A unified multi-phase and multi-material formulation for combustion modeling

Abstract

The motivation of this work is to produce an integrated formulation for material response (e.g., elastoplastic, viscous, viscoplastic) due to detonation wave loading. Here, we focus on elastoplastic structural response. In particular, we want to capture miscible and immiscible behavior within condensed-phase explosives arising from the co-existence of a reactive carrier mixture of miscible materials and several material interfaces due to the presence of immiscible impurities such as particles or cavities. The dynamic and thermodynamic evolution of the explosive is communicated to one or more inert confiners through their shared interfaces, which may undergo severe topological change. We also wish to consider elastic and plastic structural response of the confiners rather than make a hydrodynamic assumption for their behavior.
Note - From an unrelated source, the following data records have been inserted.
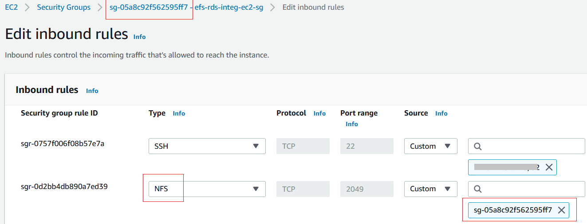587x224 pixels.
Task: Expand the Custom source dropdown for the NFS rule
Action: coord(430,189)
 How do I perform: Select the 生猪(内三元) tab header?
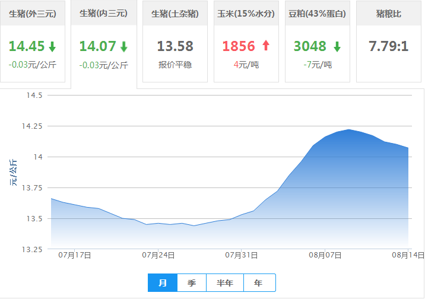click(103, 14)
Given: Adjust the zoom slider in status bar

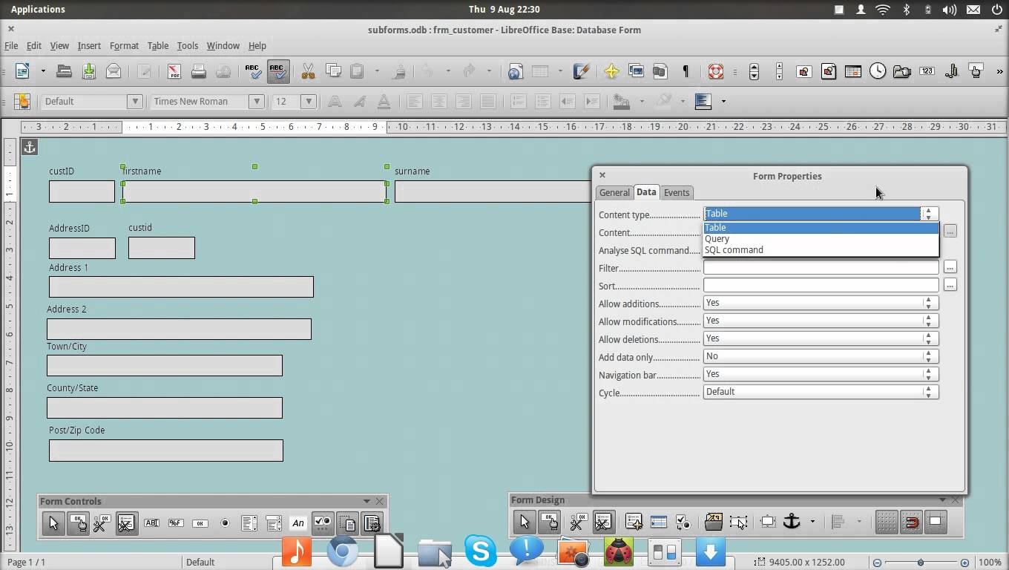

The previous work by these authors has met these requirements by means of the simultaneous solution of appropriate systems of equations for the behavior of the condensed-phase explosive and the elastoplastic behavior of the confiners. To that end, both systems were written in the same mathematical form as a system of inhomogeneous hyperbolic partial differential equations (PDEs), which were solved on the same discrete space using the same algorithms, as opposed to coupling fluid and solid algorithms (co-simulation). In the present work, we employ a single system of PDEs proposed by Peshkov and Romenski [Peshkov and Romenski, “A hyperbolic model for viscous Newtonian flows,” Continuum Mech. Thermodyn. 28, 85 (2016)], which is able to account for different states of matter by means of generalizing the concept of distortion tensors beyond solids. We amalgamate that formulation with a single system of PDEs, which meets the requirement of co-existing miscible and immiscible explosive mixtures. We present the mathematical derivation and construct appropriate algorithms for its solution. The resulting model is validated against exact solutions for several one-dimensional use-cases, including mechanically and thermally induced, inviscid, and viscous detonations. Results indicate that the model can accurately simulate a very broad range of problems involving the nonlinear interaction between reactive and inert materials within a single framework.